= TASK INPUT =
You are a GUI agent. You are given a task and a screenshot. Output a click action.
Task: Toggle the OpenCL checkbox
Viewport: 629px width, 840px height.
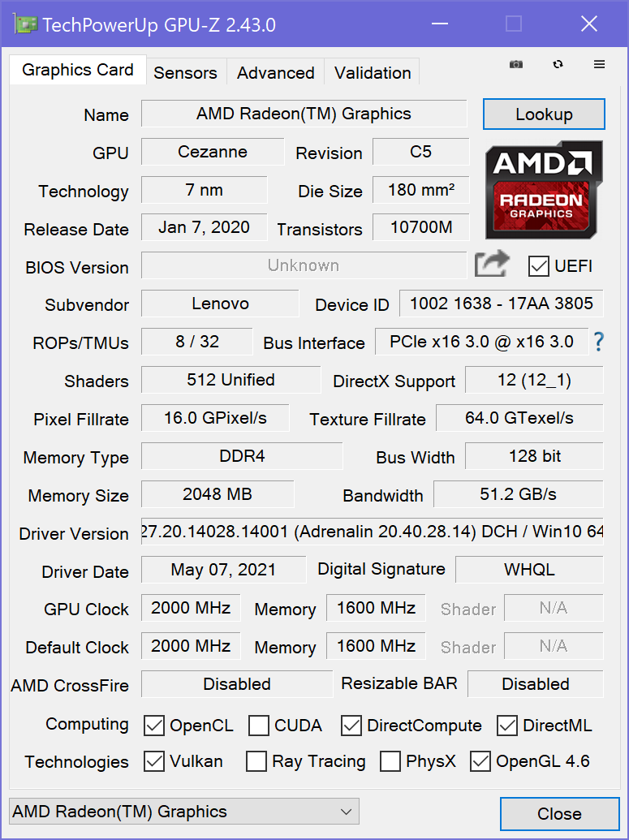(154, 725)
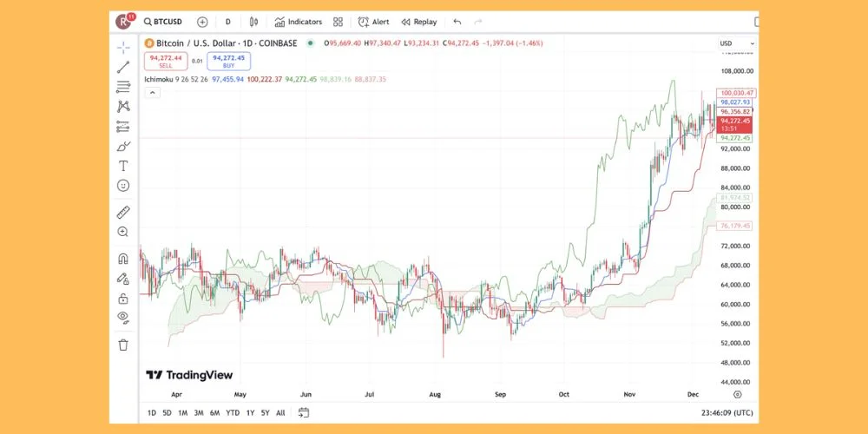Collapse the indicator legend with chevron
Screen dimensions: 868x434
tap(151, 92)
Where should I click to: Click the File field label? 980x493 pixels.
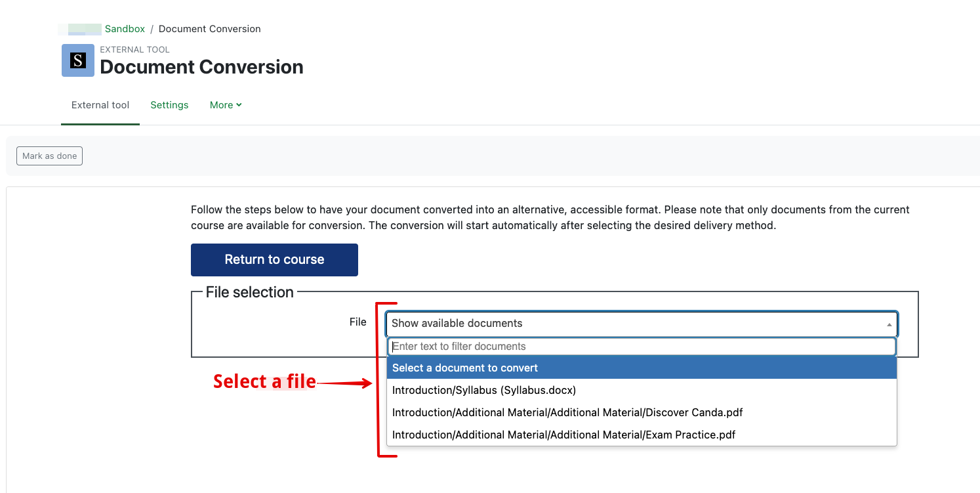358,322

= WHAT YOU SHOULD DO =
Leave out the pictures and copy every record above exactly.

= RESPONSE BELOW =
You are a GUI agent. You are given a task and a screenshot. Output a click action.
Task: Toggle the OpenCL checkbox
Viewport: 629px width, 840px height.
(154, 725)
Collapse the indicator legend with chevron
Screen dimensions: 868x434
tap(151, 92)
Where should I click to: Click the File field label? 980x493 pixels.
358,322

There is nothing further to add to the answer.